*TASK DETAILS*.
Once you find the line with "Click the small dark cobblestone block" in the listing below, set down exactly every line from it through the line with "You are a GUI", but no pictures.

+ + + +

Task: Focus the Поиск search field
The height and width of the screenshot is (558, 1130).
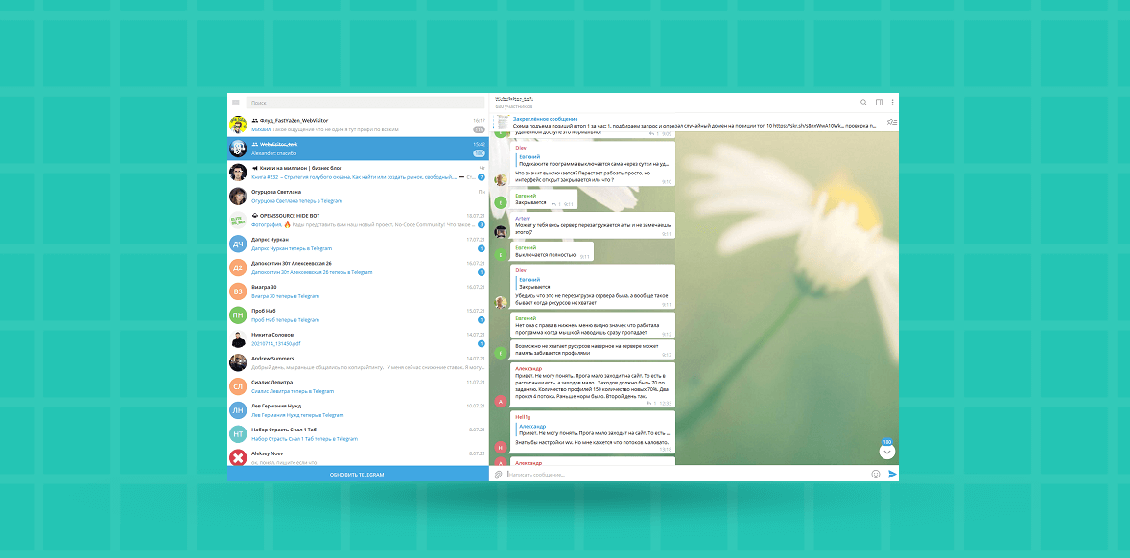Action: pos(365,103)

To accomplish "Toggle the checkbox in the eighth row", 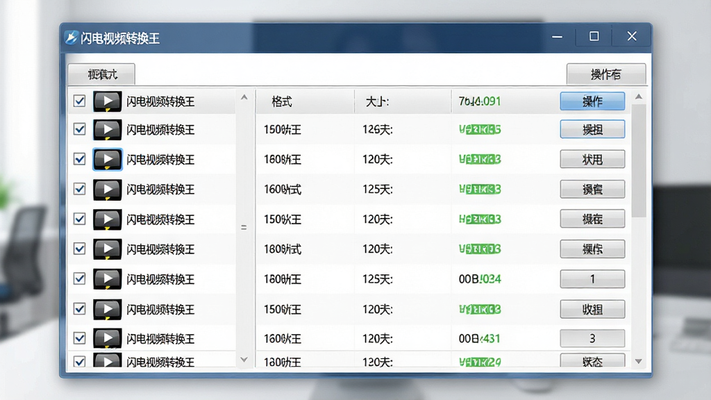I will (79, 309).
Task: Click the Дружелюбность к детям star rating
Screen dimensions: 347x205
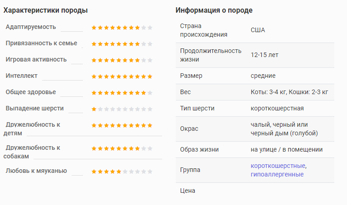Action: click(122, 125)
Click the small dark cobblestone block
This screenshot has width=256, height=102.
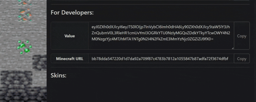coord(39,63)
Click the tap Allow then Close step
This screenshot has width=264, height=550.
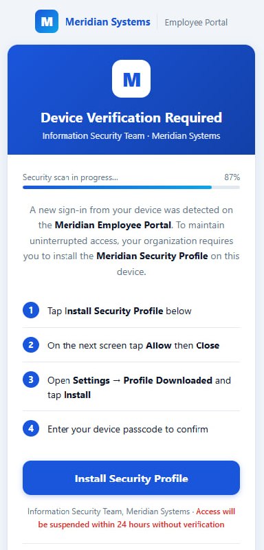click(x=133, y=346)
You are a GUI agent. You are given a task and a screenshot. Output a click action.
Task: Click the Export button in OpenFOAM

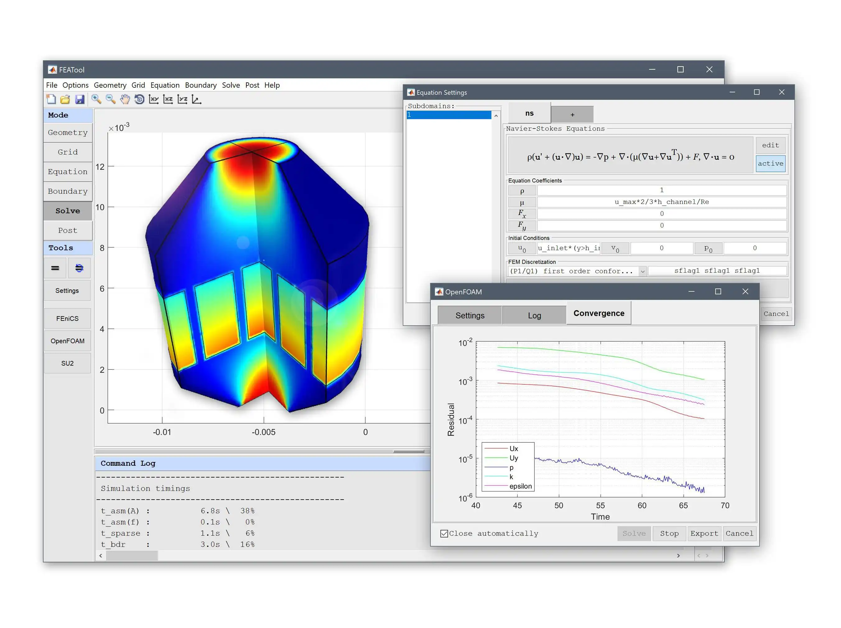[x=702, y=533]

+ + + +

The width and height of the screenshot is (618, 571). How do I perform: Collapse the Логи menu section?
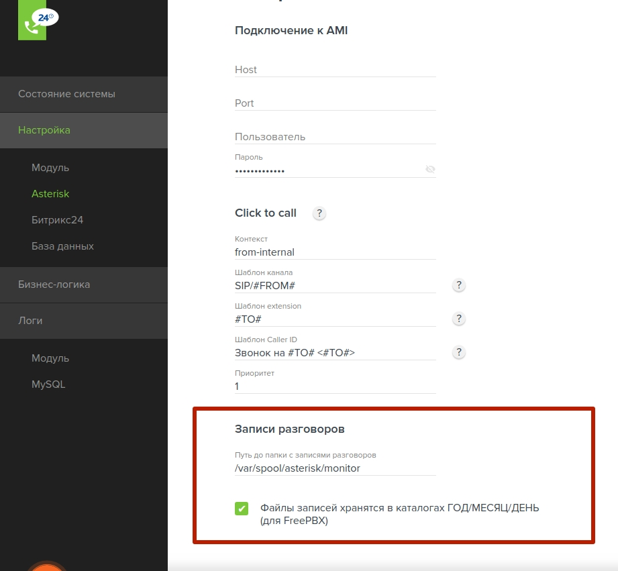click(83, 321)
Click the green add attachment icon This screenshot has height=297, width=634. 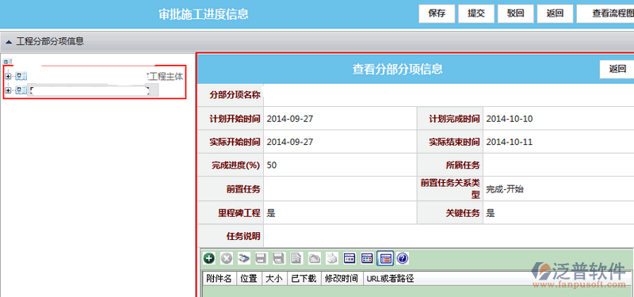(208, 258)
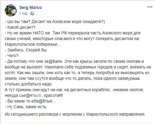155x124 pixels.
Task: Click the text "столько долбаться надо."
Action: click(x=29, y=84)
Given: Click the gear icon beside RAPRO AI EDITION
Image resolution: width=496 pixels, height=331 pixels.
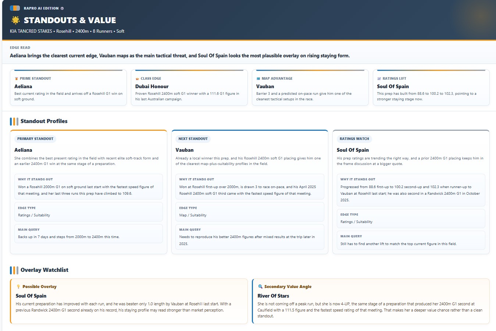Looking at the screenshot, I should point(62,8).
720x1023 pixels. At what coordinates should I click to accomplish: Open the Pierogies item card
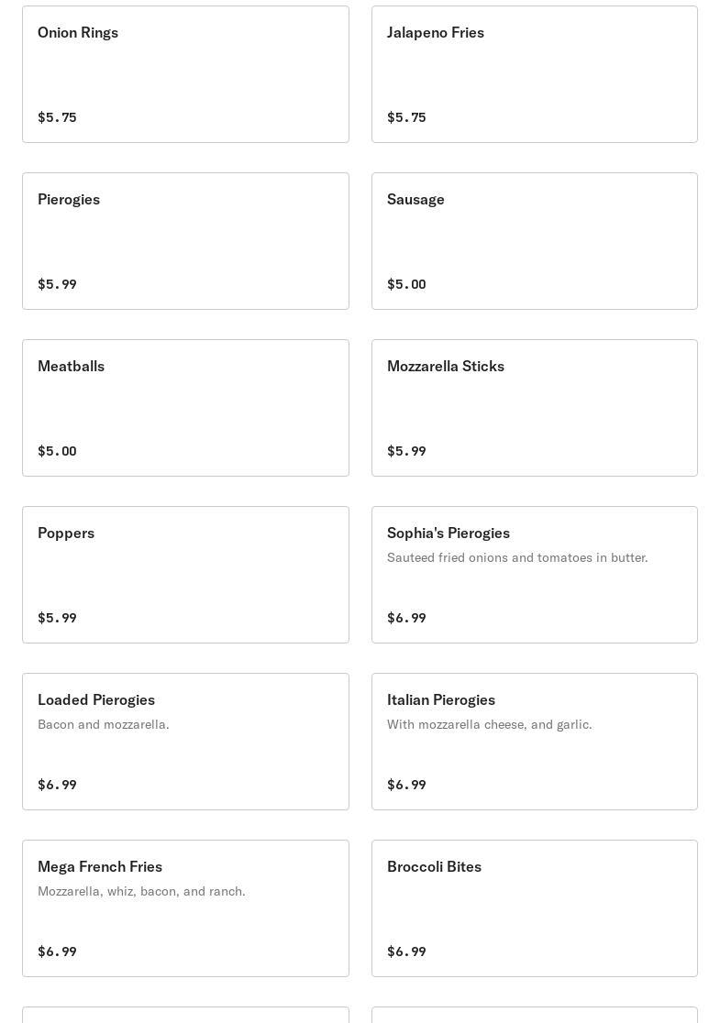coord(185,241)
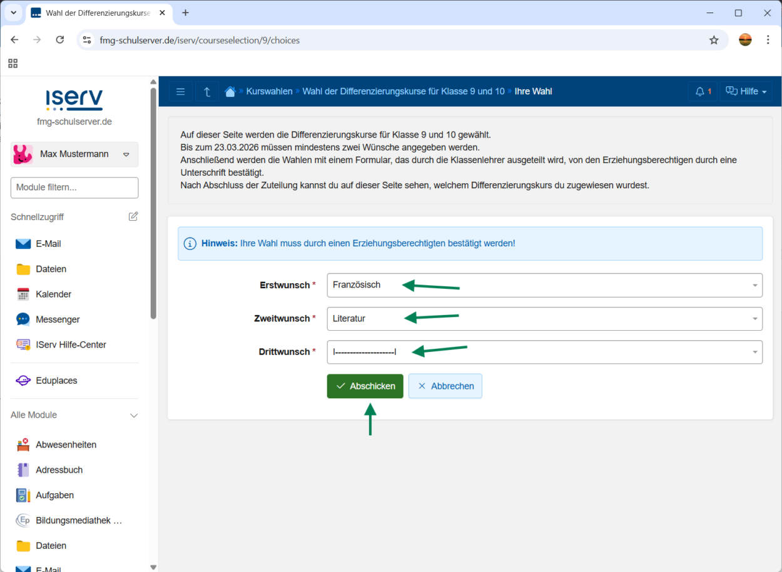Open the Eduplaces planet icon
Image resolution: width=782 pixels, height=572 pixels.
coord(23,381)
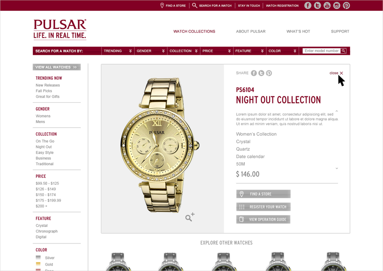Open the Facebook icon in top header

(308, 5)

+ + + +

*EXERCISE ANSWER*.
Click the small dark cobblestone block
This screenshot has width=256, height=102.
coord(39,63)
Click the tap Allow then Close step
This screenshot has width=264, height=550.
click(x=133, y=346)
You are a GUI agent. You are given a task and a screenshot. Output a click action.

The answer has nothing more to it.